• Set problem
Copy out everything in the material from the line containing "Viewport: 1350px width, 736px" down to the line containing "click(x=46, y=318)", both included, keeping each line unchanged.

[Material to process start]

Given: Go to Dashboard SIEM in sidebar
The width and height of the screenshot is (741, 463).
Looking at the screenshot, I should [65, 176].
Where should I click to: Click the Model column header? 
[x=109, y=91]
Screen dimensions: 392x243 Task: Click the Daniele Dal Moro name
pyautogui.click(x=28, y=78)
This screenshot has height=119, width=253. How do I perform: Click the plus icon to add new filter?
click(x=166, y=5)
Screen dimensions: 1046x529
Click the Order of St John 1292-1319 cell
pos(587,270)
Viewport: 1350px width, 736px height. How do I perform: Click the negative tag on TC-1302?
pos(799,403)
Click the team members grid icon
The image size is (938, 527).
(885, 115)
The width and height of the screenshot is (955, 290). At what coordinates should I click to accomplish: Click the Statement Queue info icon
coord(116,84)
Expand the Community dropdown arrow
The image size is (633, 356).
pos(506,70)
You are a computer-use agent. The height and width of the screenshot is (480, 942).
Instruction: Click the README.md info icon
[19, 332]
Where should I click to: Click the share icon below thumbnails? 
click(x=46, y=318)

[Material to process end]
[Material to process start]

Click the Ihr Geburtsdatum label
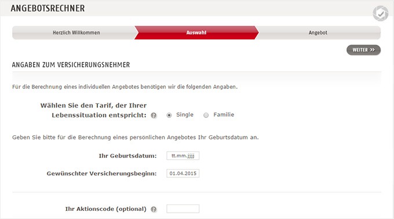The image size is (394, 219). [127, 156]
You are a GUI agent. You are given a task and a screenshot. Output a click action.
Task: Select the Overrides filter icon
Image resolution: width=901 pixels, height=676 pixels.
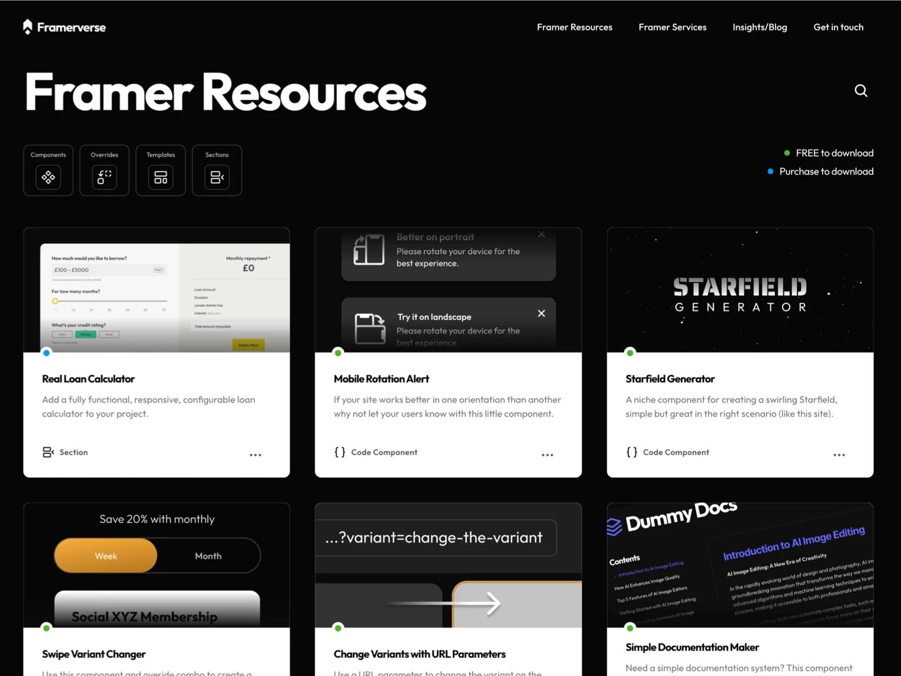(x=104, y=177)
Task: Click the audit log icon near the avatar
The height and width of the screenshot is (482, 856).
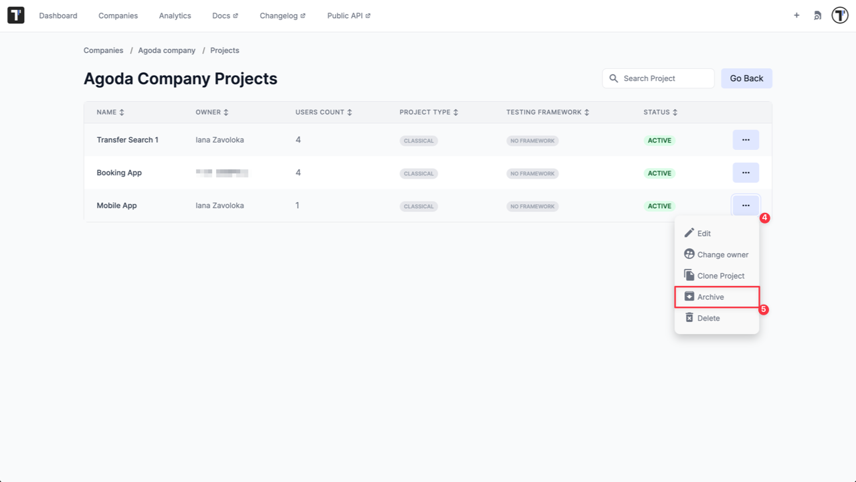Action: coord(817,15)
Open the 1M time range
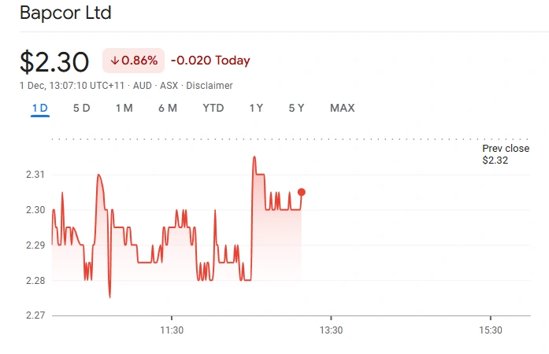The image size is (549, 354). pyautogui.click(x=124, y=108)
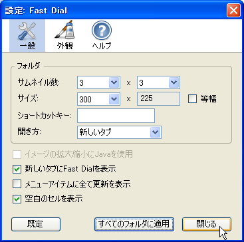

[Material to process end]

• Full solution
Viewport: 1350px width, 736px height. How do I perform: Click the negative tag on TC-1302?
pos(799,403)
Click the team members grid icon
The image size is (938, 527).
(885, 115)
The width and height of the screenshot is (955, 290). At what coordinates should I click to accomplish: Click the Statement Queue info icon
coord(116,84)
Expand the Community dropdown arrow
The image size is (633, 356).
pos(506,70)
You are a computer-use agent. The height and width of the screenshot is (480, 942).
Instruction: Click the README.md info icon
[19, 332]
Where should I click to: Click the share icon below thumbnails? 
click(x=46, y=318)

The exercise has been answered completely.